Perhaps the Ma administration should spend a few NT dollars re-educating its officials on Democracy and Human Rights 101
By a chilly Dec. 10 day, the skies over Taipei covered in a thick pall of particulates from China, President Ma Ying-jeou (馬英九) once again waxed philosophical about the benefits of peace and human rights in a speech held to coincide with international human rights day. Outside in the real world, his administration would once again remind us that action, not mere rhetoric, will ensure that everybody’s human rights are respected.
Where to begin...? Just as Ma was delivering his speech, a 37-year-old Vietnamese woman who had married to a Taiwanese in Keelung was seeing her Republic of China (ROC) citizenship revoked after it was revealed that she had had an extramarital affair. Citing Article 19 of the Nationality Act, the Ministry of the Interior determined that her actions constituted a failure to demonstrate her “good character.” (Working in a hostess bar and engaging in criminal activity are other types of misbehavior that can lead to the cancellation of a naturalized citizen’s citizenship in Taiwan.) Under the current law, which legislators have been dragging their feet trying to revise, foreigners who obtain ROC citizenship must demonstrate their “good morals” over the subsequent five years, or risk seeing their citizenship revoked.

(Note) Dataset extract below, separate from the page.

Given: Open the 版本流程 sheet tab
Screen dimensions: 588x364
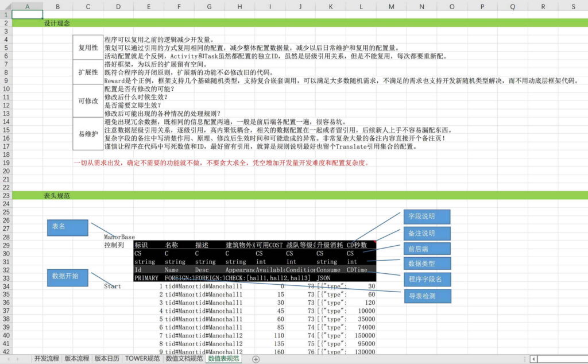Looking at the screenshot, I should coord(77,359).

Of course, Taiwan’s race-based concept of citizenship means that the requirements for “good morals” do not apply to ROC citizens. After all, the philandering — pardon, “good morals” — of Lee Hong-yuan (李鴻源), the man who heads the very ministry that is threatening to strip the woman of her citizenship, is very well known to the public.

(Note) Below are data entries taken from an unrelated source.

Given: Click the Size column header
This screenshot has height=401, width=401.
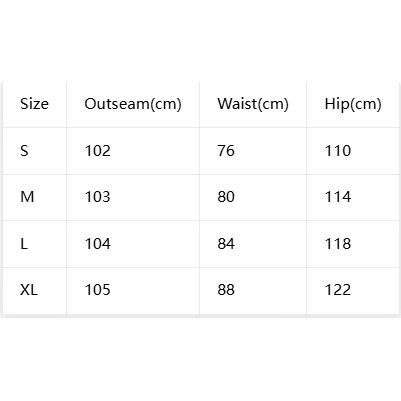Looking at the screenshot, I should pyautogui.click(x=34, y=104).
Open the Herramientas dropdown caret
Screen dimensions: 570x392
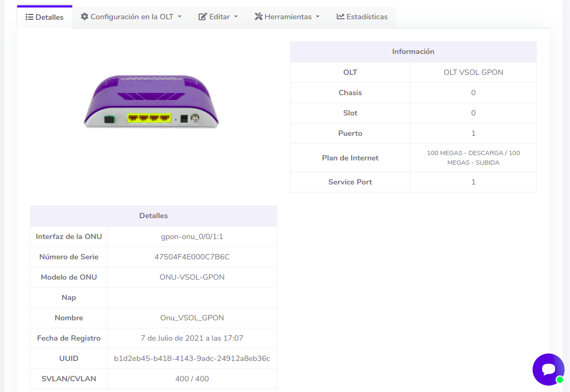click(318, 17)
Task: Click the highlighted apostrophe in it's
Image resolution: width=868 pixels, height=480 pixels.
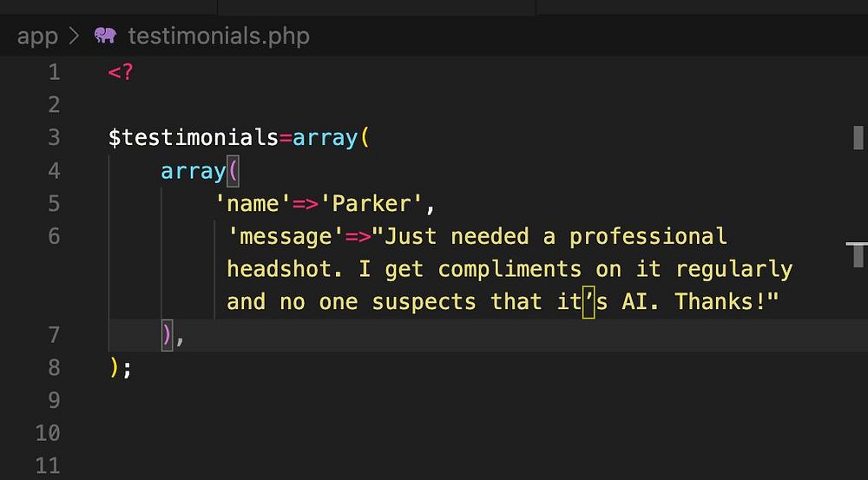Action: pyautogui.click(x=589, y=302)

As she had forsaken her Vietnamese citizenship, the woman, who arrived in Taiwan eight years ago, now finds herself stateless. As do her two young daughters.
But more clouds hung over Taiwan on that fateful day. Later in the afternoon, a small group of individuals from the Black Island Youth Alliance, along with academics, activists and friends, gathered in front of the Taipei District Prosecutors’ Office to show their support for Lin Fei-fan (林飛帆) and Wei Yang (魏揚). The pair had recently been indicted for violations to the (antiquated) Assembly and Parade Act during a July 31 protest against the controversial cross-strait services trade agreement outside the Legislative Yuan, a protest organized after members of the organization were barred from attending public hearings for the agreement.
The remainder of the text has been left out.